Dentro da noite veloz quase ninguém se importa com quem mete o loco, afunda o pé na jaca ou perde a caixa-preta. Tanto faz se a droga é lícita ou ilícita. Se o consumo é acima ou muito acima do indicado. Entre o céu e o inferno é cada um por si. E o último a sair que feche a porta.
Apesar do iminente apocalipse zumbi, ainda sobrevive por aí uma espécime rara, como se ainda estivesse presa a um passado léguas distante, um tempo romântico (não como nas canções do rei Roberto), mas um tempo de gente sensível, gentil, que exala pureza e ingenuidade, de gente que sente arrepios de pegar na mão do enamorado. Uma rara espécime que sorri como se se esvaísse de prazer.
No Reffugio, numa dessas noites de verão, entram um cara e uma mina. Ele, calça preta e camisa preta adornada com flores em tom rosáceo e azul. Ela, blusinha preta e calça preta. Ele, com uma mecha loira na ponta dos fios cacheados. Ela, cabelo liso, castanho escuro, com mecha pink na franja. Vão até o balcão do bar e voltam com uma lata de Coca-Cola Zero, cada um.
Fitam a pista lotada e voltam ao salão de entrada do bar. Procuram por uma mesa vazia. Eles têm sorte. Acabam encontrando uma mesa para dois, num cantinho, à sombra de toda muvuca. Antes de sentarem-se, o cara puxa uma das cadeiras e, gentilmente, faz menção para que ela se sente. Um raro gesto gentil dentro da noite veloz. Uma espécime rara entre nós.

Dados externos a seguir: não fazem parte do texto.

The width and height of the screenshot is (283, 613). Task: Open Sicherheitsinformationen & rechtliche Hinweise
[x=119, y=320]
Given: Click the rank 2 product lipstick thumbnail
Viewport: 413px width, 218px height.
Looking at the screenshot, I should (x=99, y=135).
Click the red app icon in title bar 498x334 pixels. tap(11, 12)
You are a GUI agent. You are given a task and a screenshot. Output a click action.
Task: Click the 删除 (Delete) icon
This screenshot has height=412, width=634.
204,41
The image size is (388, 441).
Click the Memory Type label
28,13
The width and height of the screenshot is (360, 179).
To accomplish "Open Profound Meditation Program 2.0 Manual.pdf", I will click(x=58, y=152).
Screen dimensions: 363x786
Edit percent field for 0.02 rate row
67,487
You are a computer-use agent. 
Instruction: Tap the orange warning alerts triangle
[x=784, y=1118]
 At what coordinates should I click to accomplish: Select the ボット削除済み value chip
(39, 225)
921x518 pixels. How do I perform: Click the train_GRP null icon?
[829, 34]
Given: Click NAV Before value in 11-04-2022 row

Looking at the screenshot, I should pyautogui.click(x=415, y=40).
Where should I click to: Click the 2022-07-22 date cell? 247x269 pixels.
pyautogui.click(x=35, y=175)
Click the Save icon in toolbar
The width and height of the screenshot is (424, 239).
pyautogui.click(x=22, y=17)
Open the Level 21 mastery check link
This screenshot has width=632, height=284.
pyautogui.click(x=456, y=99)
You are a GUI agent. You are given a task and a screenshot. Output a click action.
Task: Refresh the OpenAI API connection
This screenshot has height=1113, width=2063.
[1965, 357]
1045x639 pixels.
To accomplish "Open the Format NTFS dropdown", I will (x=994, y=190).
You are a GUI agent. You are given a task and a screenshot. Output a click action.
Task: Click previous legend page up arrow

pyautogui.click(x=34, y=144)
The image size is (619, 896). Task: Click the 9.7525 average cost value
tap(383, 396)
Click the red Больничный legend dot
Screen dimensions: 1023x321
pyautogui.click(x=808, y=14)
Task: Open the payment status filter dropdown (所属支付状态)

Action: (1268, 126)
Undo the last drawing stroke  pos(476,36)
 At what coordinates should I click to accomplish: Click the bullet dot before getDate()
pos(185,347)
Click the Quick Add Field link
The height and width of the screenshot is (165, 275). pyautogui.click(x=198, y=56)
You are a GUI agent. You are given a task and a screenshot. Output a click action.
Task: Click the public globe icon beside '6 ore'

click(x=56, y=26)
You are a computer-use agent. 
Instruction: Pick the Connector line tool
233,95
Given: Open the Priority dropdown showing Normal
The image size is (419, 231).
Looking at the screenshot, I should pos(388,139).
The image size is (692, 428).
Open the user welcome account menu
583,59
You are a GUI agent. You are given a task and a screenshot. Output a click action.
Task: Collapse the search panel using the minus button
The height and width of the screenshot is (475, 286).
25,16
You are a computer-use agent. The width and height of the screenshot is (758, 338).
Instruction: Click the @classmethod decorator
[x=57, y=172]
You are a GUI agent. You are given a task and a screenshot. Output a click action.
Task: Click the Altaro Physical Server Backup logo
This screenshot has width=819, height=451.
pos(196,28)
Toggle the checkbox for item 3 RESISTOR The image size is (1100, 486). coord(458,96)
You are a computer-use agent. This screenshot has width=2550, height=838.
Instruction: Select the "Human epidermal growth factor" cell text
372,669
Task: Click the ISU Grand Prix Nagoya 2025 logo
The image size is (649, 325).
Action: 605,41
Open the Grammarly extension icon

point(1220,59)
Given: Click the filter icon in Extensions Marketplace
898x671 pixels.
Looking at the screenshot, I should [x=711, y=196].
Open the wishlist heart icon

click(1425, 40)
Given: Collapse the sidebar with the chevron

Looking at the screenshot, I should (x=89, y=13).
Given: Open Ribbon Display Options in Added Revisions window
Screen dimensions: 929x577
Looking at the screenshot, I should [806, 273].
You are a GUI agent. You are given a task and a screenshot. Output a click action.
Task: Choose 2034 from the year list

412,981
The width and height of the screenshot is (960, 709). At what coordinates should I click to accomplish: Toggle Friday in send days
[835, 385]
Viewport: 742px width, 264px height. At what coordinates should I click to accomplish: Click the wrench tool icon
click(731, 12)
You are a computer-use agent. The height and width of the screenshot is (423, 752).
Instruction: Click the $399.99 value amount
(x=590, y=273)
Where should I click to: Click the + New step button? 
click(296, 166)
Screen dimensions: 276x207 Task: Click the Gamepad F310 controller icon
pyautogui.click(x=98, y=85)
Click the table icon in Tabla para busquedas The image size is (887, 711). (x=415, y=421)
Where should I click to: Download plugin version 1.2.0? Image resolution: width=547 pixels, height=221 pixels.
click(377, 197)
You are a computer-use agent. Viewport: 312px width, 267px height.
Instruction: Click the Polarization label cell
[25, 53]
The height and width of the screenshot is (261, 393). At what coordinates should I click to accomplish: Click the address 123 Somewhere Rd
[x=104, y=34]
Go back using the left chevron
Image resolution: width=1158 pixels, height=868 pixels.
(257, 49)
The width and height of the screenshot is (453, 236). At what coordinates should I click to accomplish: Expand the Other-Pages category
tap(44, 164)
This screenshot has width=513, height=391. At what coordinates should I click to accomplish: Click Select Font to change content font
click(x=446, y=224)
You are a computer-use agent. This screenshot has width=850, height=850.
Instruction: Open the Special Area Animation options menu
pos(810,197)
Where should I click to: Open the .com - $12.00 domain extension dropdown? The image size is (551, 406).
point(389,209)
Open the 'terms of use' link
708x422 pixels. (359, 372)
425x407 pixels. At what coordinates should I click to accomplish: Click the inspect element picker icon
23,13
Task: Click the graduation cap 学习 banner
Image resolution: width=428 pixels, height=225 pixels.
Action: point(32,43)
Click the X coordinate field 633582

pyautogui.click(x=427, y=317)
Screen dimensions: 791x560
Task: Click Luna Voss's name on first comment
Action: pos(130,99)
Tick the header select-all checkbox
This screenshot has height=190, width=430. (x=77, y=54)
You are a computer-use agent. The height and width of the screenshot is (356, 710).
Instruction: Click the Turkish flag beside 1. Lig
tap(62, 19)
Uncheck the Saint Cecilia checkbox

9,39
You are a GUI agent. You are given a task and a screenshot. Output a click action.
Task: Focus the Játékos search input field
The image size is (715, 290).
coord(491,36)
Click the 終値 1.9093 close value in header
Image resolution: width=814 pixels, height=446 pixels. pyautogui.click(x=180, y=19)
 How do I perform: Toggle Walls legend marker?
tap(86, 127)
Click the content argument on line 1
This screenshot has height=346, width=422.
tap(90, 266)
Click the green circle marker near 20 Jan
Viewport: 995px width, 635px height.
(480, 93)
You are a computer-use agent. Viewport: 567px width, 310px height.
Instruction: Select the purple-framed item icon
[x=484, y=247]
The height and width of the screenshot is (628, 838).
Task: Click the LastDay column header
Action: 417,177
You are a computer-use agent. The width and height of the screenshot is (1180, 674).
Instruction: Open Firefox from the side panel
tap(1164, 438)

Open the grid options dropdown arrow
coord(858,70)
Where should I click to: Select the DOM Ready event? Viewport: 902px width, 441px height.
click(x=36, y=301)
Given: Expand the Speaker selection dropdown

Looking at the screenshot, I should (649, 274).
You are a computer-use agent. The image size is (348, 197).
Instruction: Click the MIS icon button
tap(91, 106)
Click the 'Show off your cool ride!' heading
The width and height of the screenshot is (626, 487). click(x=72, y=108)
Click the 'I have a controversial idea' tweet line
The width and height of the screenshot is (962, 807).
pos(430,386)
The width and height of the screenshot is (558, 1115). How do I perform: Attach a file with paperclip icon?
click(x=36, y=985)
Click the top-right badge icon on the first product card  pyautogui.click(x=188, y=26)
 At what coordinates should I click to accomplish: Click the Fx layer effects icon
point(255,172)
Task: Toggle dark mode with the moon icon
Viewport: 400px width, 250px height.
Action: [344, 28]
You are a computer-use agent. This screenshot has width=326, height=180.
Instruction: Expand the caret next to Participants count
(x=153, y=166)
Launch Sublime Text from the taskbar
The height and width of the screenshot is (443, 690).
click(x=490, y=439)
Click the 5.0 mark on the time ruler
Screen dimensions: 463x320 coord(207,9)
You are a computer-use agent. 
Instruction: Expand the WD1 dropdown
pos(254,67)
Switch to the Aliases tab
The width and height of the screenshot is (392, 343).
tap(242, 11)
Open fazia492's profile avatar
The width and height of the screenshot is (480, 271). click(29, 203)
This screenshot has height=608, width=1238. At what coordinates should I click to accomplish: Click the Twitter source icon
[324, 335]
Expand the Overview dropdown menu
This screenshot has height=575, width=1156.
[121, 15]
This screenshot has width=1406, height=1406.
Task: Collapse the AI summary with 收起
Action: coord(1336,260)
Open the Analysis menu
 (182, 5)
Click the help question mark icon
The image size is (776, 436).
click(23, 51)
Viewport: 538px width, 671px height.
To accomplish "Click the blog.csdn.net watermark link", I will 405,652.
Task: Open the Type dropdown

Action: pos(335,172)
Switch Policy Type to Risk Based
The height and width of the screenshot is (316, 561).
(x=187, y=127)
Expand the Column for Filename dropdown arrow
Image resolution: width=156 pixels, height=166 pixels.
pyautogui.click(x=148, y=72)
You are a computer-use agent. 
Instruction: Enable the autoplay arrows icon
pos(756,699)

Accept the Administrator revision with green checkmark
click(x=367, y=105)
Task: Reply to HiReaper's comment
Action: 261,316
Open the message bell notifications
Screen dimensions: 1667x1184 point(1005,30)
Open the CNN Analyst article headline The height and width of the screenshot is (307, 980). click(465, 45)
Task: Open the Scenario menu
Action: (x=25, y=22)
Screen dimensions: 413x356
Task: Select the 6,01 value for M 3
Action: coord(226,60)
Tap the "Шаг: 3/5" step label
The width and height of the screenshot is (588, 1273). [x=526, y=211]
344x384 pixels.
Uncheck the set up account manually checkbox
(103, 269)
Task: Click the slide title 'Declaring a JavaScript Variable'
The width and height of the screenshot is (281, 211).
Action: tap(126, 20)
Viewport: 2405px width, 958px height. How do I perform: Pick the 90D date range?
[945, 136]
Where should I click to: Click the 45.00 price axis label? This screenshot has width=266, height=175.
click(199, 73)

Entre um drink e outro de Negroni, observo o cara e a mina. Arrisco dizer que eles não têm sequer 20 anos. E pouco importa. Observava os dois, incrédulo, porque apesar de vivermos o futurista 2025, ainda habita entre nós uma gurizada que parece ter saído do Século 19.
Em certo momento, o cara desliza sua mão sobre a mesa, à procura da mão dela. Ambos se tocam, suavemente. Primeiro, a palma da mão direita dele toca as costas da mão esquerda dela. Depois, como se as mãos dançassem sobre a mesa, ela permite que a palma da mão dele sinta a maciez da palma da mão dela, numa carícia envolvente, que provoca um doce sorriso em ambos, inebriados de paixão e Coca-Cola Zero.
Trocam olhares e sorrisos na mesma intensidade. Por mais de uma hora repetem os doces gestos, entre goles de Coca-Cola e risos que se logo viram gargalhadas. Nenhum beijo. Nenhum abraço, mesmo que fugaz. Permanecem frente à frente, na mesma mesa à sombra da muvuca. Brindam com as mesmas latinhas de refrigerante. Não se levantam por nada, sequer para ir ao banheiro. Estão conectados, talvez os únicos da festa sem interesse algum no celular. Não baixam a guarda, não desviam o olhar um do outro.
Enfim, fui embora com a imagem deles cravada na retina. Dois seres, representantes únicos de uma espécime rara, gente que encara a noite veloz com a singeleza dos românticos. Talvez presos à pureza e à inocência? Talvez. Porém, autênticos, porque pareciam vidrados um no outro (mesmo que não tenha durado até a segunda-feira), como devotos do amor (mesmo que platônico).
Porque, como diz o poeta: “Que não seja imortal, posto que é chama. Mas que seja infinito enquanto dure”.